WLSU: Multitasking Gratitude
This blog is also available as a podcast
One thing you learn when you grow up is that multi-tasking is impossible. This may seem counterintuitive for you if you are an adult who feels like you are constantly juggling a wide array of commitments, tasks, goals, and appointments. And in fact, you probably are juggling them. If you’re like me, you’ve probably gotten fairly good at holding onto several responsibilities at one time. And if you’re really like me, you’ve become even better at apologizing when you miss something - because of the sheer number of times you’ve dropped one of the balls you were supposed to catch. But you aren’t multi-tasking. And I’m saying that so definitively only because it’s a fact, not an opinion.

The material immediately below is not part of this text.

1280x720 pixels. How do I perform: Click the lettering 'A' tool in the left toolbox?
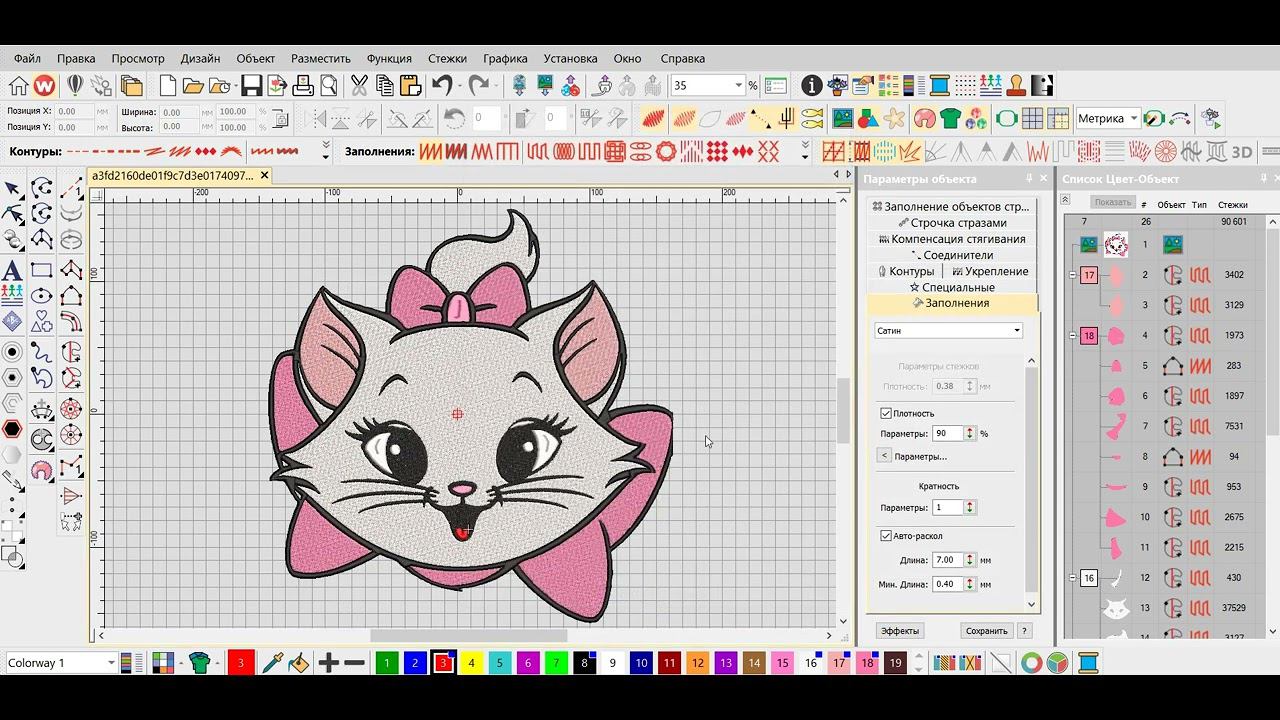click(12, 271)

Study after study has shown that human beings, no matter how brilliant, mature, engaged, and organized, are literally incapable of focusing on two things at once. We may be able to walk and chew bubble gum and respond to a text message all at the same time, but we are actually only focusing on one of those things at any given time. When you are talking to me and I am listening to you and I look down at my phone for a second to check something, I am not focused on you in that minute, no matter how well I’ve rehearsed nodding and smiling while I do it. I may even have gotten good at logging all the words you said while I was distracted so that when I return my focus to you, I can catch up and not ask you to repeat what you said. But I was not multitasking. I was pausing the task of listening for a moment while picking up the task of seeing who just texted me.

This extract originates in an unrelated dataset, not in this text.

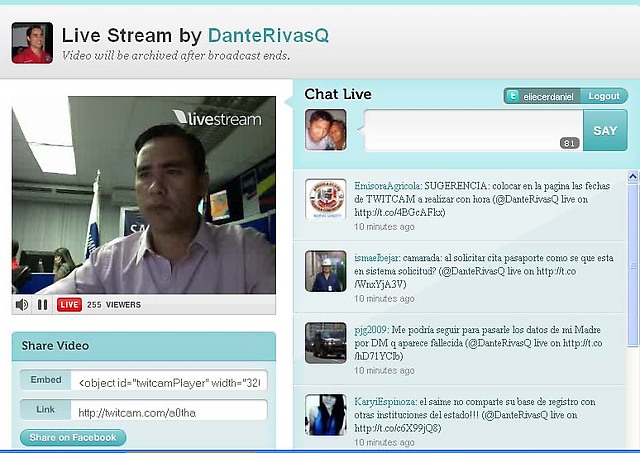Share the stream on Facebook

Feel free, by the way, to call me out if I ever do that to you. It’s a nasty habit and it says more about my attention span than it does about how interesting you are or what a genuine blessing it is that I get to spend time with you.
I am on record repeatedly as saying people – all of us – are both beautiful and ugly, petty and magnanimous, generous and miserly, brutal and gentle. I believe we contain all these things at once, and that trying to boil a person down to good or evil is inaccurate and unhelpful. Pigeonholing ourselves this way is likewise unhelpful: “The question am I a good person?” is not only unhelpful because there’s no perfect metric for deciding, it’s unhelpful because it takes the complexity of your life and flattens it. You are not all one thing. None of us are.

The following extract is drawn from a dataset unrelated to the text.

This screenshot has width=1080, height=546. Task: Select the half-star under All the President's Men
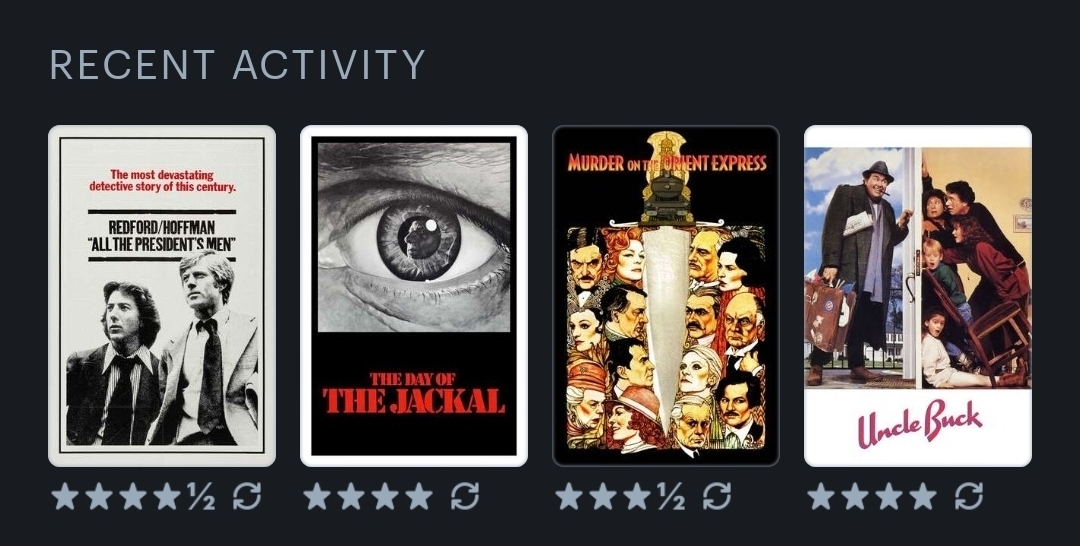pos(201,496)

We are a lot of things. And at the same time, we can only focus on one thing.
I remember once I was talking to my godmother. Her name was Lynn, and she was an amazing gift of a human. A person only gets so many sources of unconditional love in their life, and Lynn was one of mine. Lynn was, among other things, a therapist and a life coach. In my early 20s she did some life coaching with me. It was the work we did together that ended up setting me on the road toward becoming a priest. I mention this to prospective godparents prior to every baptism just to really ratchet up the pressure.
So, Lynn and I were talking, and I was running myself down about something. Lynn stopped me and said, “Phil, you are viewing yourself with a judgmental eye. And when you do that, you are not viewing yourself with a compassionate eye. You can’t do both at the same time.” She was telling me I cannot multitask. I can be all the things, but not all at once. I can feel all the feelings but can only focus on one at a time. I can judge myself, and I can be compassionate with myself, but they will have to take turns, because they do not happen at the same time.
Yes, our lives are complicated. Yes, we are complicated. We contain multitudes. But at any given moment we have a choice about where we choose to place our focus. We have a choice: With which eye will I look at myself, at my life, at this situation, at the person in front of me?
Last Sunday my colleague Melanie Slane preached a sermon that really opened me up. She was talking about the rule of life she had set up for herself. She was talking about the daily work of learning how to live as if love is true, as if God is faithful. We cannot focus on everything all at once. And where we place our focus, the eyes we use to look at our lives, our love, our God – they affect every aspect of our lives.
I am thinking today about gratitude. I am thinking about what it means to be thankful. It is not possible to be thankful all the time. I can’t feel any one feeling all the time. Sometimes I think I’m supposed to always feel good, or happy, or confident – and that is an unreasonable expectation to place on myself. But I can seek to focus on gratitude for this life.
Quite often God is in my presence, showing me attention and care, sharing this life with me. But I get distracted. I say I’m multitasking, but really, I’m choosing to focus on something else. Probably my phone. I’m juggling a lot, and not all of it is good. Not all of it is good. I want to say that out loud, because toxic positivity and delusional gratitude are real: The fanatical push to make everything ok is tempting in religious circles. Not everything is ok. Nobody knows that better than God.
But where will I place my focus? With which eyes will I look at this moment?
Thanksgiving is underrated. It used to signal the beginning of the Holiday Season, but in the last few years, Halloween has grown in stature and taken that title. Now Thanksgiving is sandwiched between two more decidedly festive holidays, both of which have far better color schemes and decorations. But it is a whole day dedicated to focusing on gratitude. A day designed to help us look at our lives through compassionate, generous, kind, thankful eyes. We will be holding onto and focusing on a lot of things these next few days and weeks. May one of those things be gratitude.
Much love to you this season. I thank God for you.